一方、一般事務、IT・広告・大企業本社系企画職を市内だけで多数比較したい人、車を持たず郊外の工場・農場へ通いたい人、積雪の多い豊田地域でも都市部と同じ利便性を期待する人には制約がある。2026年5月のハローワーク飯山管内では、常用フルタイム全体の求人倍率は1.37倍だが、事務は0.68倍。専門・技術、サービス、運輸、建設は人手不足である一方、希望職種によって難易度が大きく異なる。

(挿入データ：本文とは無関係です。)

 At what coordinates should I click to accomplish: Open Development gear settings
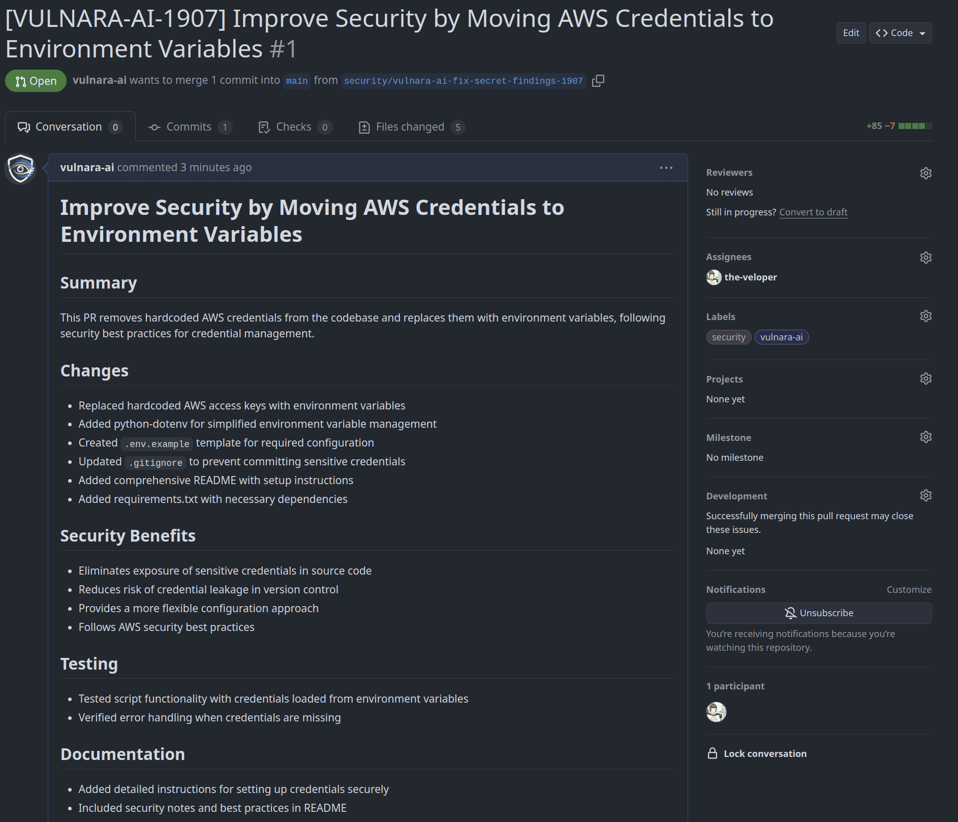click(925, 496)
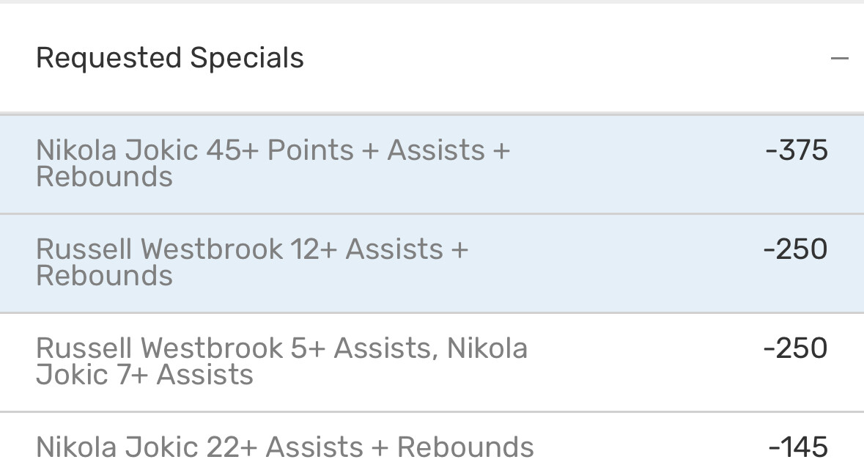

2026年5月1日の推計人口は39,764人、16,407世帯。市の中心は長野電鉄の信州中野駅、市役所、北信総合病院、商業施設が集まる中野地域である。北側の豊田地域はJR飯山線と上信越道の利用が可能だが、店舗・医療機能までの距離と積雪量が増える。市内を一括りにせず、中心市街地、インターチェンジ・工業団地周辺、果樹農業地域、豊田地域を別の生活圏として選ぶことが重要である。中野市「人口・世帯数」
総合評価(5点満点、移住・就業の実用性を基準にした筆者評価)
| 評価軸 | 評価 | 要点 |
|---|---|---|
| 製造・技術職 | 4.5 | 電子部品、業務用機械、食品、樹脂、金属などの集積がある |
| 農業・食品 | 4.5 | きのこ、ぶどう、りんご、もも等が強い。ただし独立就農は資本と研修が必要 |
| 医療・福祉 | 4.0 | 北信総合病院を中心に、人口規模に対して大きな雇用分野 |
| 小売・サービス | 3.5 | 地域需要を支える雇用があるが、賃金・休日は個別確認が必要 |
| 一般事務 | 2.0 | 求人倍率が1倍を下回り、条件の良い求人は競争が強い |
| 住居費 | 4.0 | 1Kは5万円前後、2LDKは6万円台前半が目安 |
| 長野市への通勤 | 3.5 | 電車1本で行けるが、普通列車は45~60分、定期代も軽くない |
| 車なし生活 | 2.5 | 信州中野駅周辺なら限定的に可能。勤務先が郊外なら車が必要 |
| リモートワーク | 3.5 | 地方の住居費と自然を享受でき、公共・民間の作業拠点もある |
| 子育て・医療 | 4.0 | 子どもの医療費窓口負担無料、学校給食費無料、病児保育あり |
| 冬の暮らし | 2.5 | 中心・南部と豊田・北部で積雪差が大きく、冬道対策が不可欠 |
| 災害面 | 2.5 | 千曲川・夜間瀬川周辺の浸水、山麓の土砂災害を住所単位で確認 |
総評:中野市は、「長野市の外縁住宅地」ではなく、工業・農業・医療を持つ独立した就業都市として考えると魅力が分かりやすい。最も安定するのは、移住前に仕事を決め、最初は賃貸で一冬を経験し、勤務地・積雪・災害リスクを確認してから長期の住まいを決める方法である。
2. 人口と地域の見通し
市は人口減少を前提に、2026~2033年度の第3次総合計画で2033年人口37,500人以上を目標としている。2026年5月時点の39,764人から見ても、若年層の流出、担い手不足、商業・交通の維持は中長期の課題である。中野市「第3次中野市総合計画」
人口減少は移住者にとって、次の二面性を持つ。
- 製造、医療・介護、農業、建設、運輸で採用需要が生まれやすい
- 農業や中小企業で、技能継承・事業承継に関われる可能性がある
- 住居費が大都市圏より低く、土地・戸建ての選択肢を得やすい
- 一方で、地域によって公共交通、学校、店舗、医療への距離が広がる
- 小規模な求人市場では、希望職種の募集が出る時期に波がある
- 空き家があっても、すぐ住める賃貸住宅や改修済み住宅とは限らない
「人口が減っているから仕事がない」とも、「人手不足だから誰でも好条件で採用される」とも言えない。必要とされる技能と、求職者が集中する職種の差が大きい市場である。
3. 働く環境
3-1. 産業構造
2021年経済センサスの民営事業所ベースでは、中野市は1,958事業所、従業者18,552人。主な雇用分野は次のとおりである。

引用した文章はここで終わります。